Text segment —
============================================================

The mean correlation coefficients between all of the SOLD-estimated and BTEM-estimated bone spectra and the corresponding gold-standard reference measurements on exposed bone are compared in Table 1. The mean correlation coefficient between the exposed-bone spectra acquired from all of the mice described in Sec. 4.3.1 and the mean correlation coefficient reported in a study by Schulmerich et al.²³ are also tabulated. The Fisher transformation,⁵⁰ along with a Student’s $t$ test, was used to compare the correlations produced by each of the methods. SOLD produced spectra with the greatest correlations to the corresponding reference measurements and the difference between the mean correlation coefficient produced by SOLD and the mean correlation coefficient produced by each other method was statistically significant.

============================================================

Collected data —

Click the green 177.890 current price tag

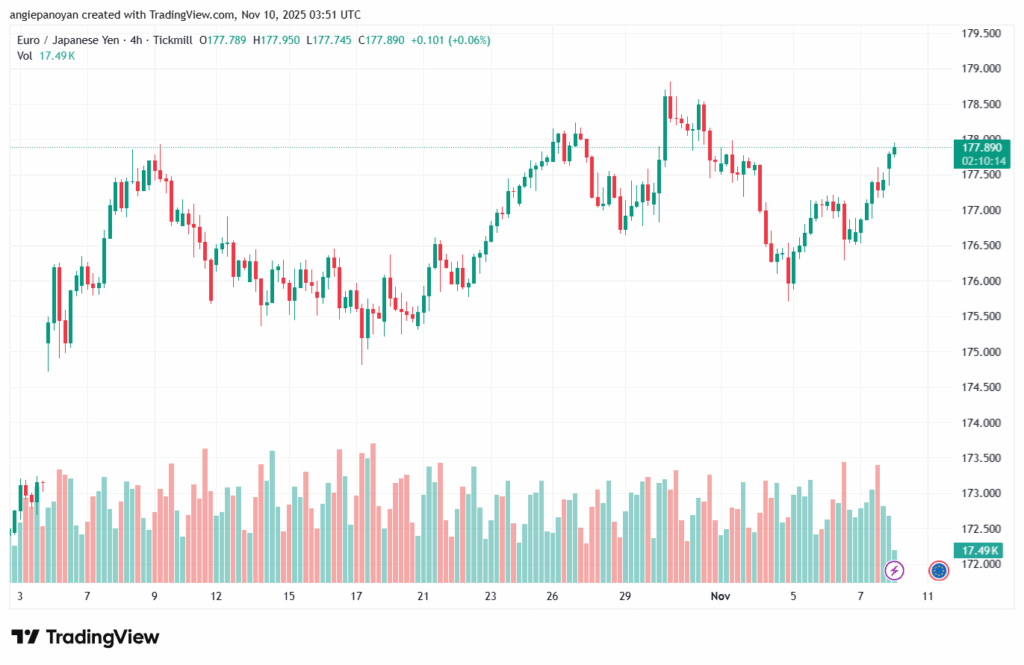[x=980, y=147]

============================================================

Study questions —
(a) In the bone spectra passage, rewrite the paragraph beginning "The mean correlation coefficients between all" as a short list that keeps its main facts.
(b) In one to three sentences, explain what the Fisher transformation and the Student's t test were used for in the bone spectra passage.
(c) Extend the bone spectra passage with a few sentences that follow on from its final sentence.

Outputs by task —
(a)
- Table 1 compares the mean correlation coefficients between the SOLD-estimated and BTEM-estimated bone spectra and the gold-standard reference measurements on exposed bone.
- The table also gives the mean correlation coefficient between the exposed-bone spectra from all mice in Sec. 4.3.1, and the mean correlation coefficient reported by Schulmerich et al.
- The Fisher transformation and a Student's t test were used to compare the correlations from each method.
- SOLD gave the greatest correlations to the reference measurements. The difference between its mean correlation coefficient and that of each other method was statistically significant.

(b) They were used together to compare the correlations produced by each of the methods. This comparison showed that the difference between SOLD's mean correlation coefficient and each other method's mean correlation coefficient was statistically significant.

(c)
Table 1

Mean correlation coefficients between estimated and/or directly measured bone spectra. The SOLD and BTEM entries refer to correlations between estimated bone spectra and their corresponding reference measurements. The second BTEM entry lists the result reported by Schulmerich et al.23 in the most recent and comprehensive work that can be directly compared to our study. The mean correlation among the spectra of exposed bones from different mice is also listed. Notice that only SOLD produced a mean correlation coefficient greater than this baseline. Statistically significant differences were tested for with unpaired Student’s t tests operating on the Fisher-transformed correlation coefficients. The correlation coefficients produced by each method were compared with those produced by SOLD and in each case the difference was statistically significant.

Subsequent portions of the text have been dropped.